» **TASK TO COMPLETE**: Copy exactly the lines of the material below that run from the one containing "Instruction: Click the red" through the one containing "Select the PLACE ORDER step". Copy no other lines.
══ EXCERPTED DATA ══
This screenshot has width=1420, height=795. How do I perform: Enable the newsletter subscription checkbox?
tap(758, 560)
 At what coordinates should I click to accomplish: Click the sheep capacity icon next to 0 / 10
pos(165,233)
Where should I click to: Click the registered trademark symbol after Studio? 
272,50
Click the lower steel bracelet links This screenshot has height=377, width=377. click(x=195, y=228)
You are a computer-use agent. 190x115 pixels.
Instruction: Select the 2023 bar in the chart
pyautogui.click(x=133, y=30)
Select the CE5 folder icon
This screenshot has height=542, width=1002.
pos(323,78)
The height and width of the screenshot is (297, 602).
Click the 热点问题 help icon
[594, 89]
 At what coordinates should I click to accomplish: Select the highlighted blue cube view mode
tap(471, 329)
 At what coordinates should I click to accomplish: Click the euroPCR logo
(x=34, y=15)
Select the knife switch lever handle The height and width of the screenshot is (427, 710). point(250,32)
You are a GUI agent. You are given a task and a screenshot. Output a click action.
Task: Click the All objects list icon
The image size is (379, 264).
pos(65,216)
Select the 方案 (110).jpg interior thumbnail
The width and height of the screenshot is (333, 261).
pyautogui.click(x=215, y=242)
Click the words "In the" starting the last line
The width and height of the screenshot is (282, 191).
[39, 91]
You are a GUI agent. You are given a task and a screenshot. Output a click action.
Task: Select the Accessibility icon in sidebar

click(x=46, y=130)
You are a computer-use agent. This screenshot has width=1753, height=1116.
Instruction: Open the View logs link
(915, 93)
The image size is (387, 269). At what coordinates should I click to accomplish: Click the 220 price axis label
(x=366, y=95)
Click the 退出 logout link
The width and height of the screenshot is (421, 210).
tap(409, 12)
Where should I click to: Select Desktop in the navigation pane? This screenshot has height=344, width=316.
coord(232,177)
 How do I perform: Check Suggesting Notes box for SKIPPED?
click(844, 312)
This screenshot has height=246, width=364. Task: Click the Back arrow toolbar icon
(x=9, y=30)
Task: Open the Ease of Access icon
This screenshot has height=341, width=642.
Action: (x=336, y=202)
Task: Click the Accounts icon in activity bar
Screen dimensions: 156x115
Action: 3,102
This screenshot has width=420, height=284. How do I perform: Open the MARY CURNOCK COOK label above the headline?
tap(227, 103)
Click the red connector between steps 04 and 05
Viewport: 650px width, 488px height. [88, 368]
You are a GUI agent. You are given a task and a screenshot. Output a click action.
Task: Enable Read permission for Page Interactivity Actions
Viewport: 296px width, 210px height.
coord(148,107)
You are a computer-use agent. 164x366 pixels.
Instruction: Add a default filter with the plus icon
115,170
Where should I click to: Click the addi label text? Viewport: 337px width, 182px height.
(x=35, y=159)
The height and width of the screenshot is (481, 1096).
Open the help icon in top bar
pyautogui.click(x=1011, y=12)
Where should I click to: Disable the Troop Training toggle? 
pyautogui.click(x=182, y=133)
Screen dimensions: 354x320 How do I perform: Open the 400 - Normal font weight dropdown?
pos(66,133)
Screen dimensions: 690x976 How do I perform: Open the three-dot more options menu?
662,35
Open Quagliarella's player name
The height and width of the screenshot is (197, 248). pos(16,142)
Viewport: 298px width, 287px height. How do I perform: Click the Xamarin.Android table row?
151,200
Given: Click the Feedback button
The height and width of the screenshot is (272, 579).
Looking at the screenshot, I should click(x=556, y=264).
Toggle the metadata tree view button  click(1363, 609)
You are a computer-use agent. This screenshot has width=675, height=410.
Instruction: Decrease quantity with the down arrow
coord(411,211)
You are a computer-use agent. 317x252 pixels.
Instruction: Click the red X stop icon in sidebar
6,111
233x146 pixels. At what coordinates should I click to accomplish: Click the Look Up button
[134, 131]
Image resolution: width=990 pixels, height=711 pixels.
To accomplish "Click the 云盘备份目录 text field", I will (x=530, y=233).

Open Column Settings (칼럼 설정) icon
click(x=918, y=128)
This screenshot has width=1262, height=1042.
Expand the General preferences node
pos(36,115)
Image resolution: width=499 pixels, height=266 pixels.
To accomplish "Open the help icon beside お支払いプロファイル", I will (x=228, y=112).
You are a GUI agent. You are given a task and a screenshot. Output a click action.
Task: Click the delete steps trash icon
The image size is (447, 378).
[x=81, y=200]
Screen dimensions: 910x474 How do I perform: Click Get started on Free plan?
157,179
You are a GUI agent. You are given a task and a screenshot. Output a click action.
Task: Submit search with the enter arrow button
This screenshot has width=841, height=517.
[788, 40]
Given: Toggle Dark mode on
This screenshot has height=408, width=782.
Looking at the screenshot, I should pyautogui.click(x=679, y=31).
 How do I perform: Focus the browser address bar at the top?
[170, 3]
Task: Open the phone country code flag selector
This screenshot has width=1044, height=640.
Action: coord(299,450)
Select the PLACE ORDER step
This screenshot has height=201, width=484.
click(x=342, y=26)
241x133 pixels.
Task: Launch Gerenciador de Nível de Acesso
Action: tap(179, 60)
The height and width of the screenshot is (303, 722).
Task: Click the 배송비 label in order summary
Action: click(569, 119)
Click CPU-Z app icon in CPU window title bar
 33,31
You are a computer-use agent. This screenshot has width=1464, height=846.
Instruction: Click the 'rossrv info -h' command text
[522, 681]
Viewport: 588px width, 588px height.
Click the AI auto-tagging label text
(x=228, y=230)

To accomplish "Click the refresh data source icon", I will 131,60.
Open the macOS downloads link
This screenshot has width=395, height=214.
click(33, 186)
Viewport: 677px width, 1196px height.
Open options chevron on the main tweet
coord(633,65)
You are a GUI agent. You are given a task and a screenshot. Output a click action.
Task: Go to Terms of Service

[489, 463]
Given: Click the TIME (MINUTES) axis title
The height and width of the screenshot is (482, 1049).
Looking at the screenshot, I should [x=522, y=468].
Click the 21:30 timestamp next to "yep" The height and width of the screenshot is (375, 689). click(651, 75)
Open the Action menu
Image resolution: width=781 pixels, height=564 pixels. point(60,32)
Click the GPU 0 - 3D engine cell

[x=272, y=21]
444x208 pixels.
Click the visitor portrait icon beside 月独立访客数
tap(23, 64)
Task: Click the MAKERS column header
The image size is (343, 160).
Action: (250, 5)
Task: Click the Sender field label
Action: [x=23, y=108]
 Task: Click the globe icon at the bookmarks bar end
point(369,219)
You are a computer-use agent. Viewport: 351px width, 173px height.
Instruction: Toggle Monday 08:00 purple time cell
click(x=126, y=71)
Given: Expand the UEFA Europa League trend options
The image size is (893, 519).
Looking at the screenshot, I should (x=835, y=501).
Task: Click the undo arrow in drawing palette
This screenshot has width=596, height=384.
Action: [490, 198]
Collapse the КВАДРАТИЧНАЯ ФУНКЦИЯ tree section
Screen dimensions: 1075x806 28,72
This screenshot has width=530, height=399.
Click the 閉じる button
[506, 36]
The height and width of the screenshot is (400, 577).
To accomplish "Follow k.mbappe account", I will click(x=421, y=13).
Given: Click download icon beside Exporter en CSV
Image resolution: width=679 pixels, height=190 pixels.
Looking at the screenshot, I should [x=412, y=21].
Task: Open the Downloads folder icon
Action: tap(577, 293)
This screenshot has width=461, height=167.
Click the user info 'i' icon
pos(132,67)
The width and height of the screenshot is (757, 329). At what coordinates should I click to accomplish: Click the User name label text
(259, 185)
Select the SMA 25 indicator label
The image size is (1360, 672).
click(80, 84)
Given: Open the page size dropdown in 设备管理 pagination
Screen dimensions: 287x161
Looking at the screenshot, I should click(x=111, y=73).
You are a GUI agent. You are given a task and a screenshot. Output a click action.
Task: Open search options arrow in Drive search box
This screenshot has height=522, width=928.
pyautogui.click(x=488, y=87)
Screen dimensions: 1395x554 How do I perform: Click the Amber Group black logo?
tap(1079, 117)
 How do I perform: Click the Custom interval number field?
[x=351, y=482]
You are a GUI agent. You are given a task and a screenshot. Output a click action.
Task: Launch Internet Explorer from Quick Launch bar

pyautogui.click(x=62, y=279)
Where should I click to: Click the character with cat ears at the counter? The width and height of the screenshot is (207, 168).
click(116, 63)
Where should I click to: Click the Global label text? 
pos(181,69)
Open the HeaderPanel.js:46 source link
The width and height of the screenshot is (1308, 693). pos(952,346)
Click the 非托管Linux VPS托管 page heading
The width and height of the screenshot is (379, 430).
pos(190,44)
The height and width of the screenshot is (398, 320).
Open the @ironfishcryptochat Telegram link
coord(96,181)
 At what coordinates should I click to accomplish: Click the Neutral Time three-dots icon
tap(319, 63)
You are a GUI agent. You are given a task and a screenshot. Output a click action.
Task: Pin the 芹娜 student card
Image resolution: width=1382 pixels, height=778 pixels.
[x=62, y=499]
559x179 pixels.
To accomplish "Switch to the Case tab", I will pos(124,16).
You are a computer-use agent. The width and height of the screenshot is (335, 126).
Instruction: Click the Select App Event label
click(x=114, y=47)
═══
» **ANSWER TO THIS TASK**:
Instruction: Click the red X stop icon in sidebar
6,111
233x146 pixels. At what coordinates should I click to accomplish: Click the Look Up button
[134, 131]
Image resolution: width=990 pixels, height=711 pixels.
To accomplish "Click the 云盘备份目录 text field", I will (x=530, y=233).

Open Column Settings (칼럼 설정) icon
click(x=918, y=128)
This screenshot has width=1262, height=1042.
Expand the General preferences node
pos(36,115)
Image resolution: width=499 pixels, height=266 pixels.
To accomplish "Open the help icon beside お支払いプロファイル", I will (x=228, y=112).
You are a GUI agent. You are given a task and a screenshot. Output a click action.
Task: Click the delete steps trash icon
The image size is (447, 378).
[x=81, y=200]
Screen dimensions: 910x474 How do I perform: Click Get started on Free plan?
157,179
You are a GUI agent. You are given a task and a screenshot. Output a click action.
Task: Submit search with the enter arrow button
This screenshot has width=841, height=517.
[788, 40]
Given: Toggle Dark mode on
This screenshot has height=408, width=782.
Looking at the screenshot, I should pyautogui.click(x=679, y=31).
 How do I perform: Focus the browser address bar at the top?
[170, 3]
Task: Open the phone country code flag selector
This screenshot has width=1044, height=640.
Action: coord(299,450)
Select the PLACE ORDER step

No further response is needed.